● YOUR TASK
From the line that holds "You are a GUI" to the end of the records, reproduce every line exactly. No pictures.

● TASK DATA
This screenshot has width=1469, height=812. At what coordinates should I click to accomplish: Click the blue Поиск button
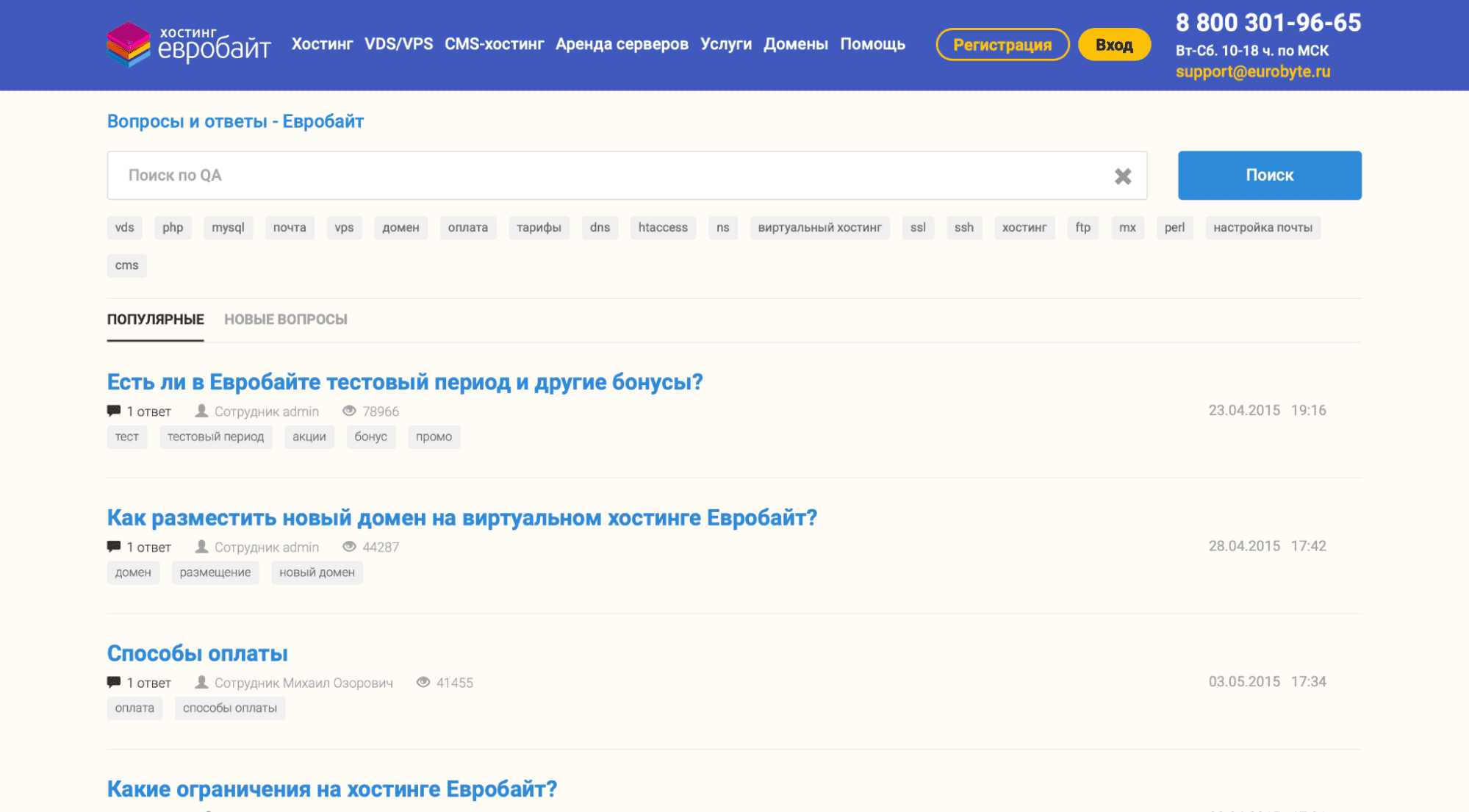coord(1269,176)
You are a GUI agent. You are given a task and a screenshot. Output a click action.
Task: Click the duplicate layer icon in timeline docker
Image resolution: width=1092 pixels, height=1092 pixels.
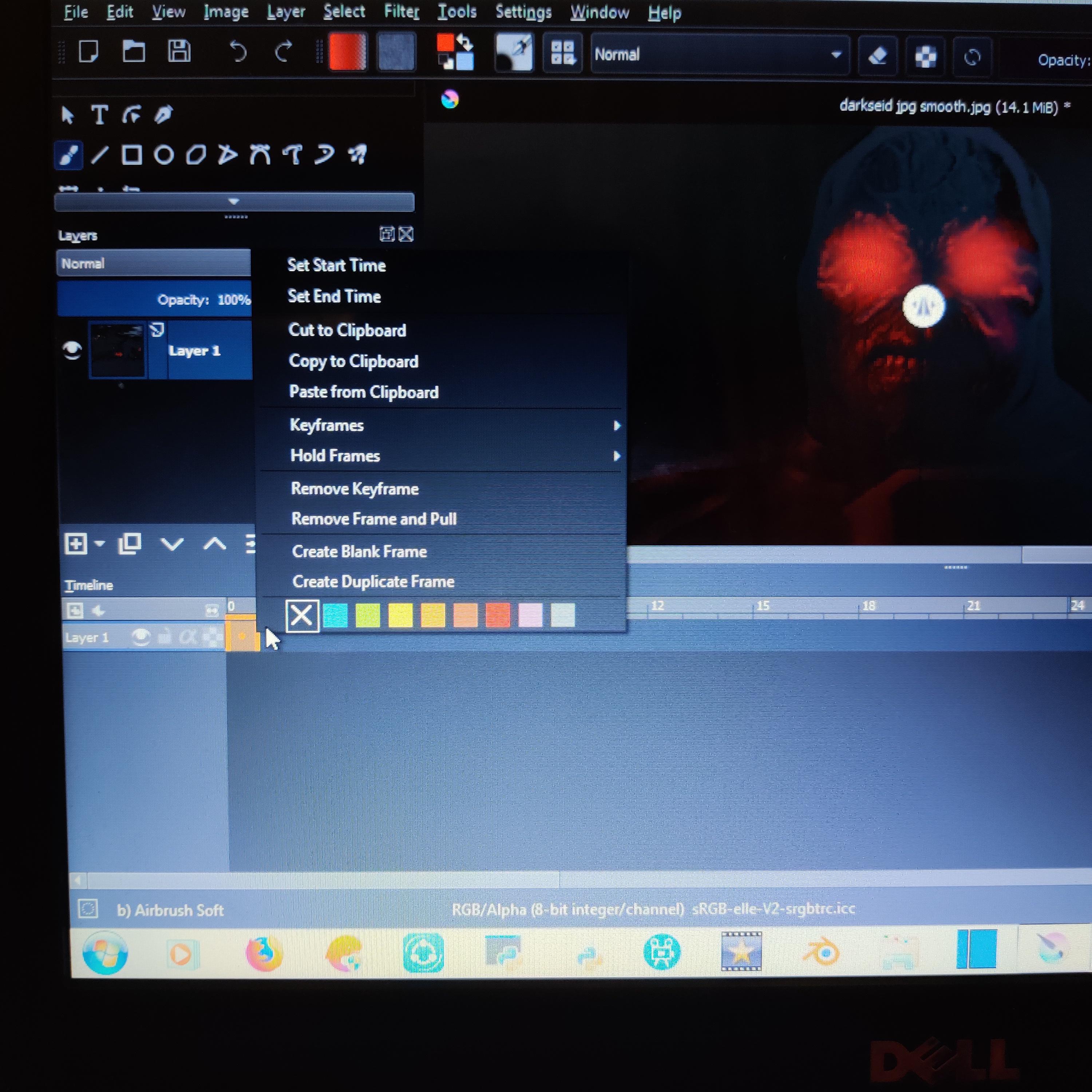[130, 544]
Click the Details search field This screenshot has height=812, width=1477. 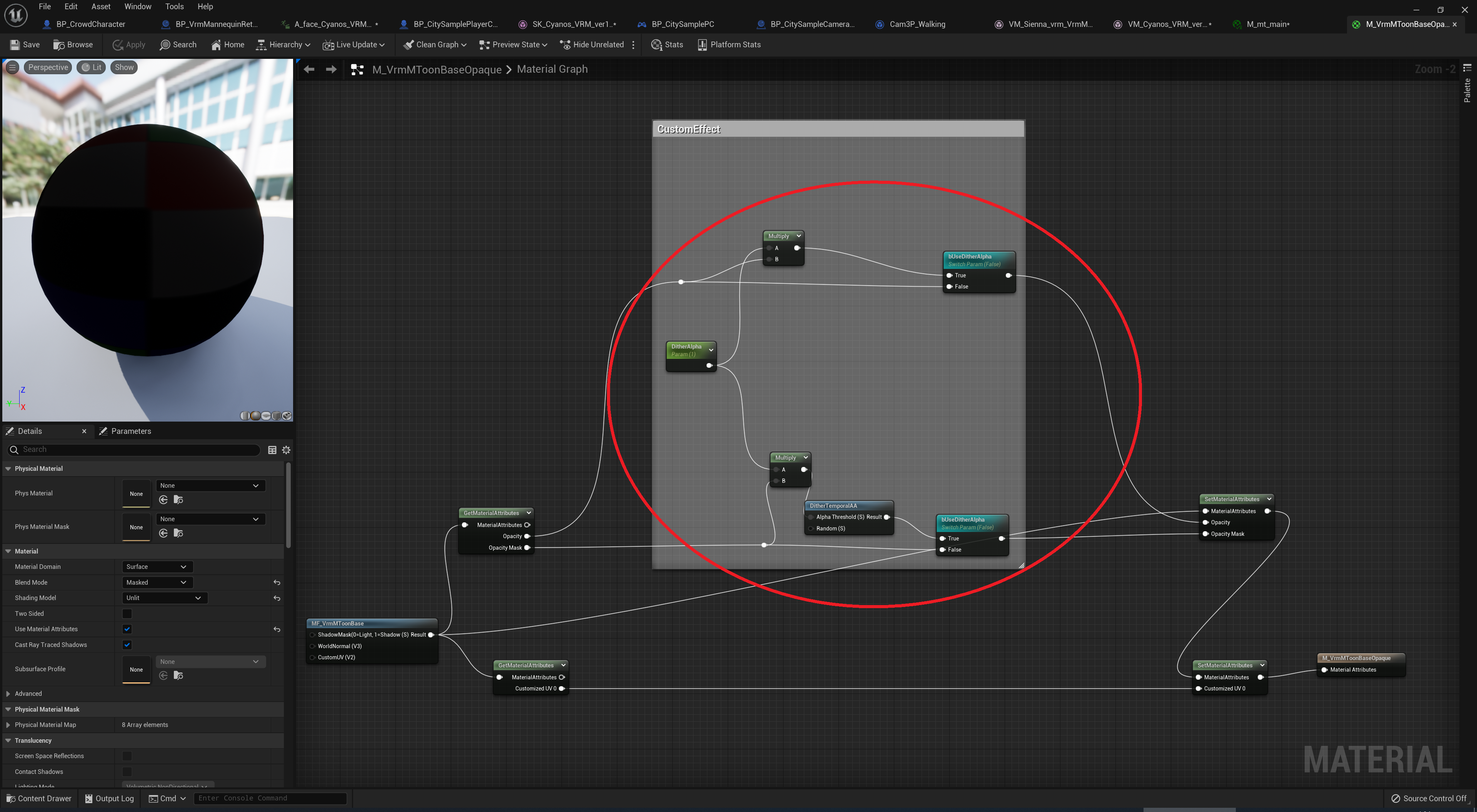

● TASK SOLUTION
You are a GUI agent. You are given a task and a screenshot. Output a click action.
Task: Click the duplicate layer icon in timeline docker
Image resolution: width=1092 pixels, height=1092 pixels.
[130, 544]
Click the Details search field This screenshot has height=812, width=1477. 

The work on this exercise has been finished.